A sledgehammer to swat flies bl-premium-article-image

Venky Vembu Updated - December 25, 2019 at 08:26 AM.

Expelling a foreign student for engaging in anti-CAA protests is excessive

It is possible to make a lawyerly argument that Jakob Lindenthal, the German exchange student at IIT-Madras who was directed to leave India on Monday, had it coming. In participating in a students’ protests against the Citizenship (Amendment) Act — he was seen carrying a placard likening a post-CAA India to Nazi Germany, and another equating policemen to “criminals” — Lindenthal was in technical violation of his student visa. Such visas are granted to foreigners “whose sole objective is to pursue on-campus, full-time (structured) courses… at educational institutions.”

In any case, all visas are subject to conditions, and are issued at the pleasure of host countries’ governments, which may rescind them at their will. Lindenthal would just as surely have been in violation if he had, for instance, taken up employment in India while on a student visa. To that extent, the episode holds a teachable moment for Lindenthal: he probably got caught up in the heady swirl of left-wing radical politics without adequate application of mind to his vulnerabilitygiven his visa status.

It is also true that some governments around the world are increasingly wary of politicking on their soil by “visitors”. In fact, starting May this year, US visa applicants were required to provide their “social media identifiers”. The move was ostensibly in defence of national security, but it allowed authorities to screen and vet visa applicants for their political leanings, even before they landed on US soil.

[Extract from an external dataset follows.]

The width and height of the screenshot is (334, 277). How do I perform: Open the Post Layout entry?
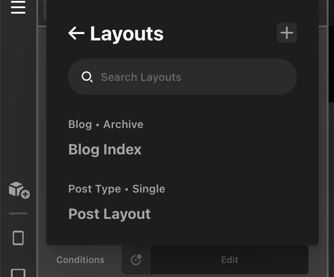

Nevertheless, it is a reflection of the extreme prickliness of the government that it has amplified the well-meaning but ill-informed action of a nobody from nowhere, made a liberal hero of him, and ironically half-ways reinforced the substance of his placard message. The government perhaps reckons it is signalling a ‘zero tolerance’ approach to meddlesome interference by non-entities into internal affairs, but its action is akin to using a sledgehammer to swat a fly. It only draws more attention to the government’s defensiveness on the contentious issue.